3 secrets to success for project managers working remotely

Email is not enough to stay in touch with clients and keep projects on time and on budget in an all-virtual world.

project management concept

Image: lucadp, Getty Images/iStockphoto

It's always a challenge to keep people and projects on track. The difficulty levels up significantly when you can't walk down the hall for a quick check-in or an in-person meeting with a client. 
Although some offices are reopening, remote work is here to stay. That means remote project management is part of the new normal. 

If you've had trouble shifting your project management style to an all-virtual working world, here is some advice about how to refine your approach. These project managers have worked extensively with clients on remote projects and kept complex efforts on track.

SEE: Top 100+ tips for telecommuters and managers (free PDF) (TechRepublic) 

The three keys to success are clear and consistent communication, the right set of tools, and strong relationship building skills. 

Mastering communication

Project management is all about communication, and email alone is not enough to get the job done. Zack Arnold, a film and television editor, said relying on email to communicate with your team is a terrible approach. 

"Email is the single greatest time suck to creativity, and it is the worst possible way to track notes and changes," he said.

Heather Lilly, director of project management at Jacob Tyler, a brand and digital agency in San Diego, said her team meets as a group at the start of each work day.

"Because we aren't sitting next to each other asking questions, we have a daily huddle first thing in the morning with the entire team to review priorities and communicate any project concerns," Lilly said.

Her team also uses Whereby for quick calls between small groups; the browser-based video conferencing software also has an integration with Slack. 

Once you've got the right mix of communication tools, think about the timing and content of your emails, texts, and conversation.
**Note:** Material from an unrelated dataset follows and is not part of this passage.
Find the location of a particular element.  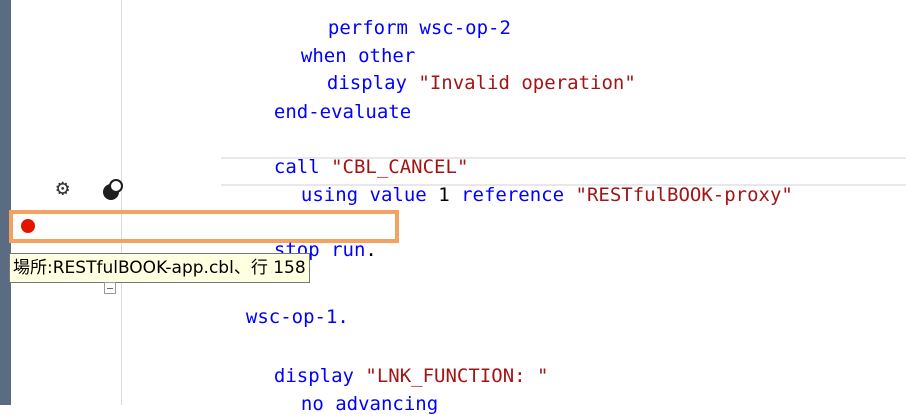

Nick Peterson, a senior project coordinator at Leighton Interactive, a digital marketing agency based in St. Cloud, MN, said two tactics he uses are to overcommunicate with good intentions and to avoid bottlenecks by waiting for someone's advice or opinion.

"Be straight-forward and persistent with your communication to avoid confusion or unnecessary back-and-forth," he said. "Move forward on a project until you absolutely can't anymore. Then, ask for input or feedback with a deadline."

Kristen Buerman, an account coordinator at Leighton Interactive, said follow-up is key with both internal team members and clients.

"Being available and resourceful keeps projects moving forward," she said.

Finding the right tools

Arnold, the film editor, works remotely with many clients, and uses Frame.io to organize creative feedback and keep clients and collaborators on the same page. The cloud-based platform is designed for managing images and video, and one example of the kind of project management software that is another key to success. Projects managers interviewed for this article said they use these tools to stay on project timetables, track progress, and share updates with clients:

The key to success with any of these platforms is organization.

Lilly said her team creates Slack channels for each project so that communication is specific and everyone has visibility to that communication.

"This is especially beneficial when working with hybrid teams that are not in our time zone," she said. 

Lilly said that TeamGantt is another invaluable tool.

"It takes a lot of effort on the project management side to maintain, but it is a critical tool to keep projects on track and to set expectations both internally and for clients," she said.

Lilly's team also uses Basecamp to track the status of any project by using a thread-naming process. The title of each thread indicates the state of the project, including internal review, client feedback, and final review. 

"That process makes it easier for the team to find answers so that we don't get bogged down with internal communication," she said. "It also provides clarity to the client and all other parties involved."

Lilly said this approach makes it easy to identify scope creep.  

Developing strong connections with coworkers

If you have a strong communication plan and the right set of tools, check your relationship building skills. The best project managers respect their colleagues and invest time and effort in building connections. Lilly said that strong relationships among team members is an important component of effective remote project management.

"We laugh, try and take a solutions-oriented approach, refrain from pointing fingers when things get sticky, and know when to pick up the phone when the other tools aren't enough to communicate in a way that maintains harmony," she said.

Julia Brolin, an account coordinator and PR specialist at Leighton Interactive, said it's important to be flexible and to remember that you are working with humans not robots.

"We often buffer our tasks by a few days to account for unexpected roadblocks or client delays," Brolin said. "They happen, and the best PMs are creative when finding solutions to issues."